In the preceding chapter the sources of income which are ordinarily open to a bank have been outlined, and one of them - the rate of interest or discount - has been analyzed at some length. It is equally important to consider with care the various elements of cost which the bank is obliged to incur. Speaking generally, these elements of cost may be summarized as follows:

1. Fixed expenses - rent (or the interest on invest-ment in building and equipment), insurance, surety bonds, taxes, light, heat, etc.

2. Bad debts.

3. Overhead expenses - salaries of president and general officers not assigned to any specific duty.

4. Operating salaries.

5. Stationery, printing, postage, etc.

6. Allowance for interest on capital.

7. Depreciation of equipment and building.

Most of these expenses are sufficiently obvious to require no description or explanation. The bank, of course, must have some definite quarters and it gets these either by hiring them from others or by purchas-ing or building them. In any case there is either an annual outlay or a capital sum on which interest must be allowed which represents the cost of the bank's quarters or offices.
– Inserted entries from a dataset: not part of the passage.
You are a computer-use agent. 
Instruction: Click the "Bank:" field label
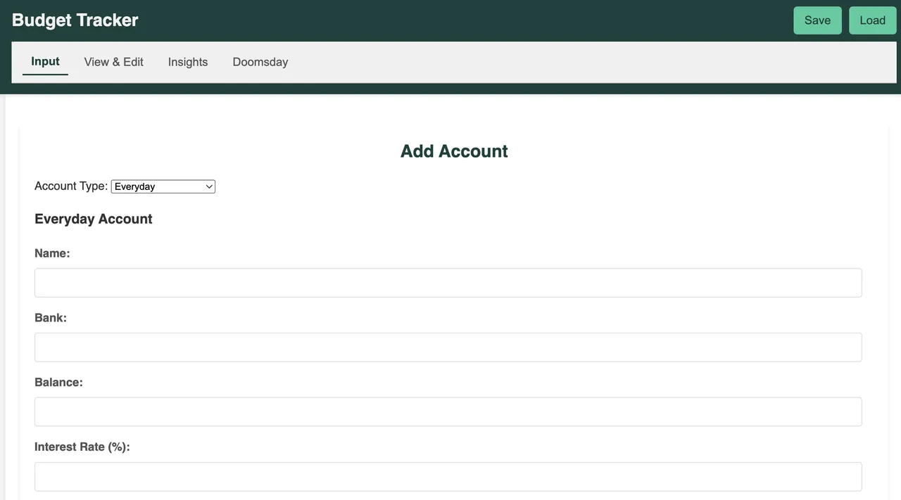[x=51, y=318]
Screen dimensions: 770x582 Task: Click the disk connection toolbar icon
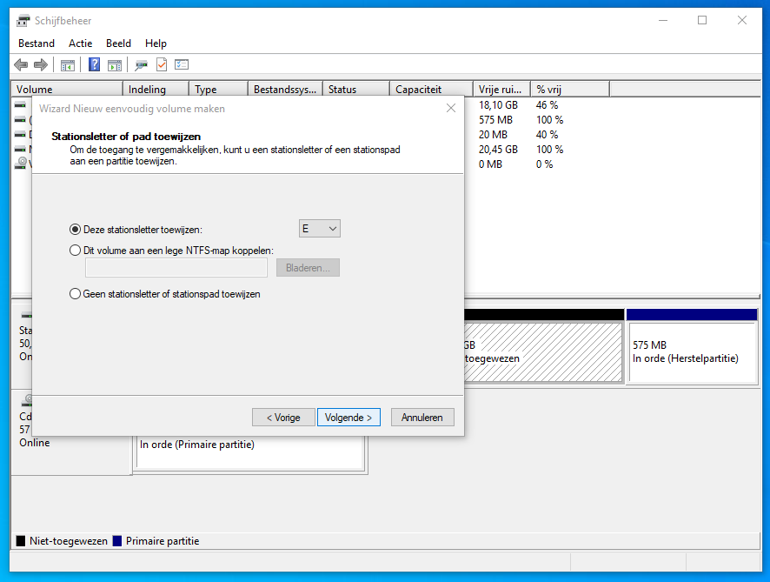(x=141, y=64)
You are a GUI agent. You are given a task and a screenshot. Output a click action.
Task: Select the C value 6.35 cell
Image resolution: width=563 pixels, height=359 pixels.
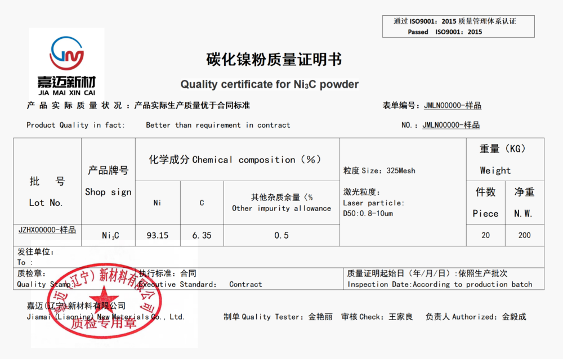[202, 235]
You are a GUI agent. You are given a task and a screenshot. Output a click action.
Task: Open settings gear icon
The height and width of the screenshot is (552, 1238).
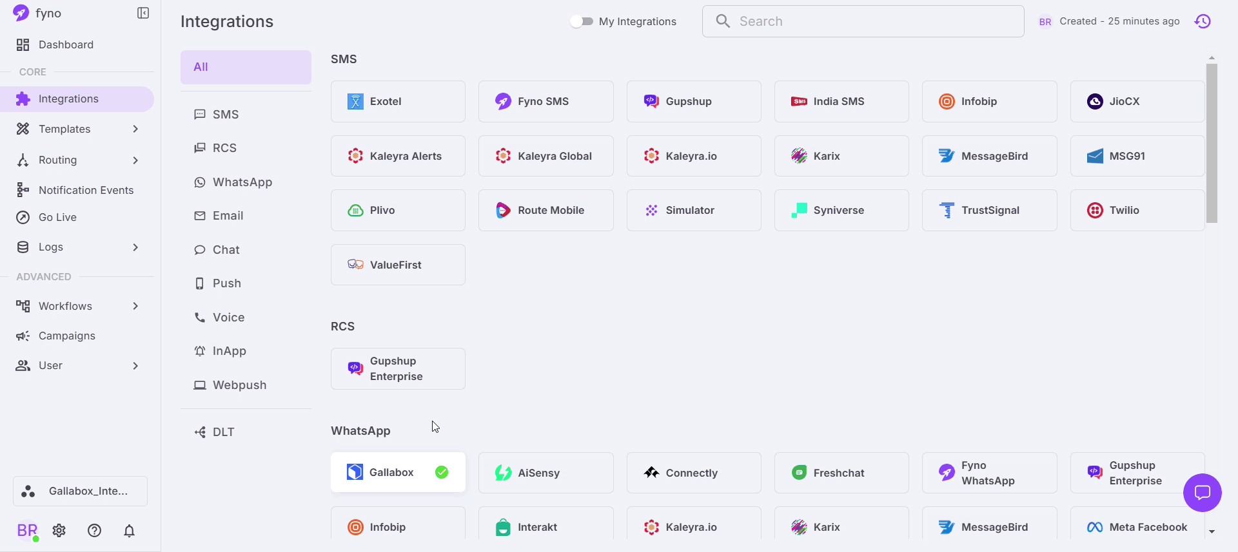(59, 530)
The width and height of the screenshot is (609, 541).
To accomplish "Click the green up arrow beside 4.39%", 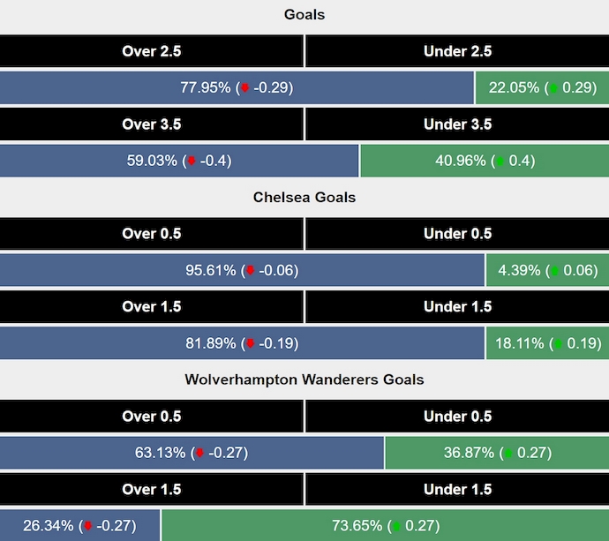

In the same way the fixed expenses for lighting, heating, and caring for the offices of the bank must be provided for, and may be regarded as a fixed sum in a degree independent of the total amount of business the bank has to do and in a large measure independent of the amount of its capital.

The overhead expenses are in somewhat the same class as these fixed or plant expenses. Every bank has a certain number of salaried officers whose work when well done is of utmost importance to the institution, but whose pay cannot be assigned to any particular undertaking. They are "overhead" in the sense that they belong to or must be charged against everything beyond bank debts in due proportion - that is to say, they are salaries which are practically incident to the doing of any business and which have only a secondary relationship to the amount of such business. We shall presently see how the cost of such salaries is usually distributed among the different factors or divisions of the organization.